Speaking of reaching Asian markets, this week another major Canadian company announced an expansion overseas, and while it might not be as necessary as energy – it’s decidedly more delicious. On Wednesday Tim Hortons announced a plan that will see the company peddle doughnuts through more than 1,500 Chinese storefronts. The expansion is the result of a partnership with NY-based private equity firm Cartesian Capital Group, who has worked with Restaurant Brands International (the Brazilian-based owner of Tim Hortons) to develop an Asian fast food footprint (do the names Popeyes and Burger King ring a bell) in the past. So why China? While the country’s booming economy makes it attractive to almost any industry, in recent years China’s young, white-collar generation has been looking to coffee to fuel their lifestyle. While the success of other coffee shops has definitely given Tims a confidence boost (Starbucks, for example, opens a new Chinese location every 15 hours), Canadian analysts remain unconvinced. Tims may be iconic in Canada, but the brand doesn’t carry the same cachet as Starbucks or McDonald’s McCafe overseas.

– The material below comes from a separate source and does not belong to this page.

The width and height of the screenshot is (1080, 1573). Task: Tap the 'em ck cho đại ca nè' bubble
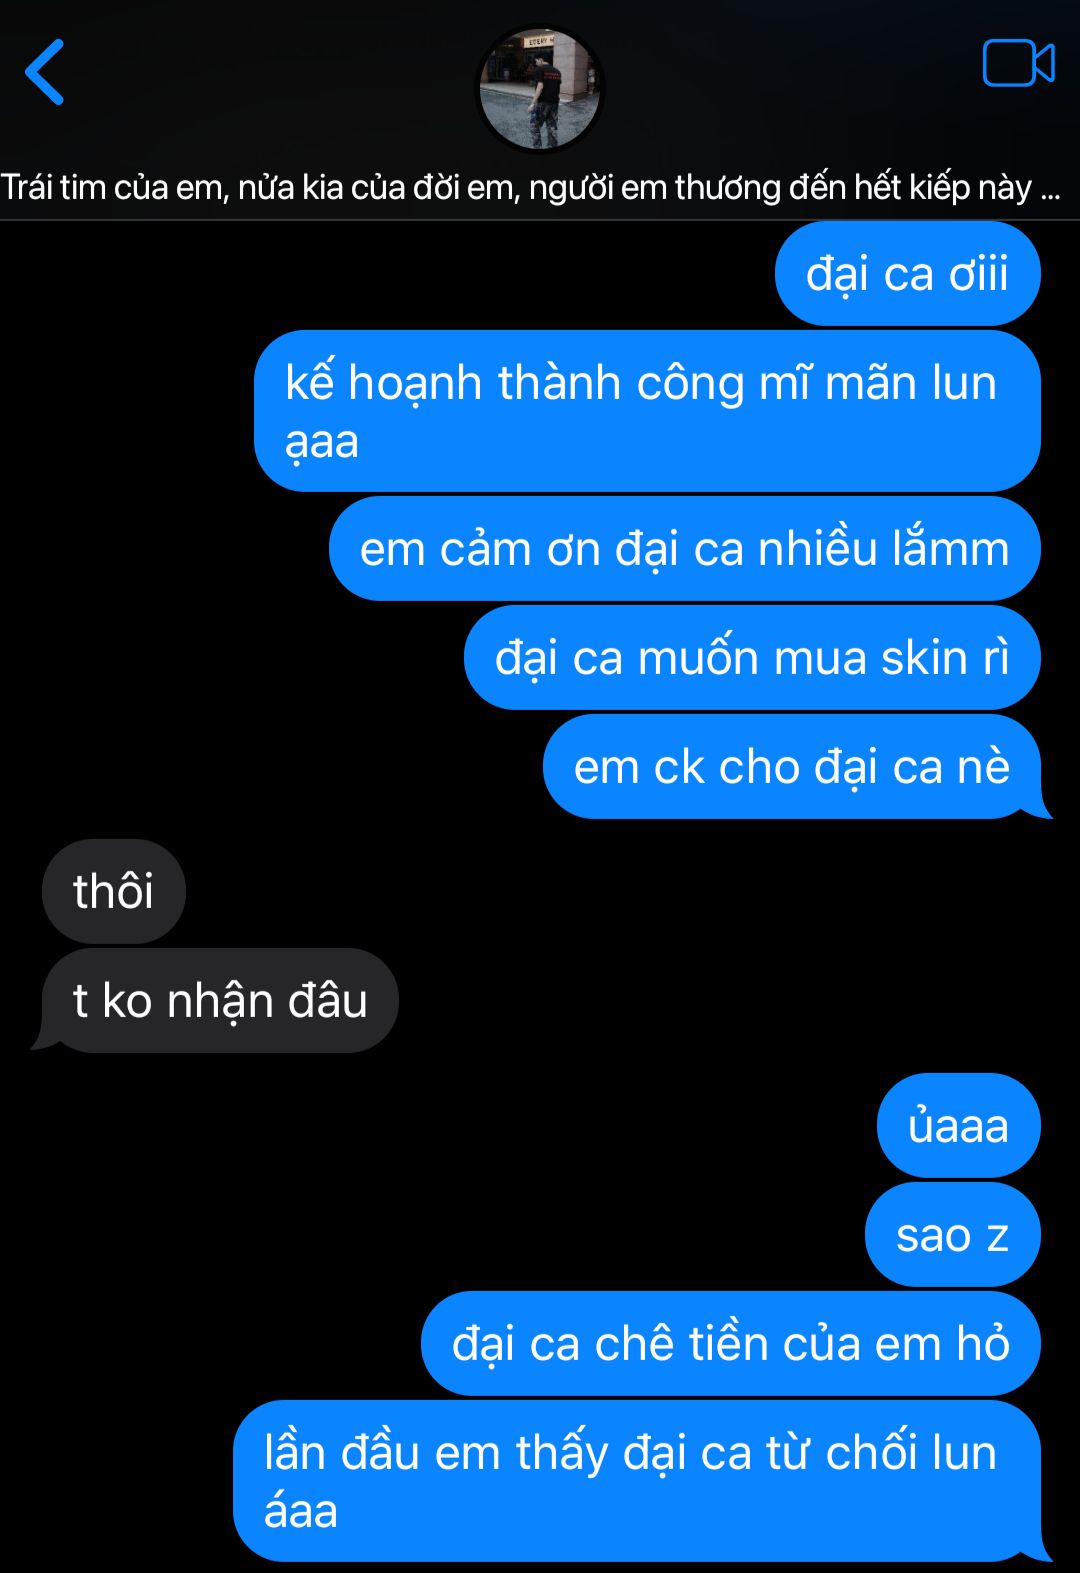pyautogui.click(x=792, y=766)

And finally, the past few weeks we’ve spent time commenting on shakeups in the entertainment industry. Cirque du Soleil is expanding, Disney and Comcast are in a bidding war for 21st Century Fox, and back in June AT&T closed on a deal to buy Time Warner….. or so we all thought. On Thursday the U.S. Justice Department filed an appeal of the AT&T-Time Warner deal, arguing that the $85.4 billion agreement was harmful to competition and consumers. Mergers between entertainment industry giants have become increasingly common as conventional providers struggle to stay relevant in our increasingly digital world. Companies that once dominated the small screen are fighting to stay relevant, as tech companies Netflix, Amazon and Hulu eat up consumer’s time – and spending power. The Justice Department’s filing is recent, and while as of press time the Department has yet to comment, the appeal sends a clear signal to other industry players about how mergers between entertainment giants will be treated moving forward.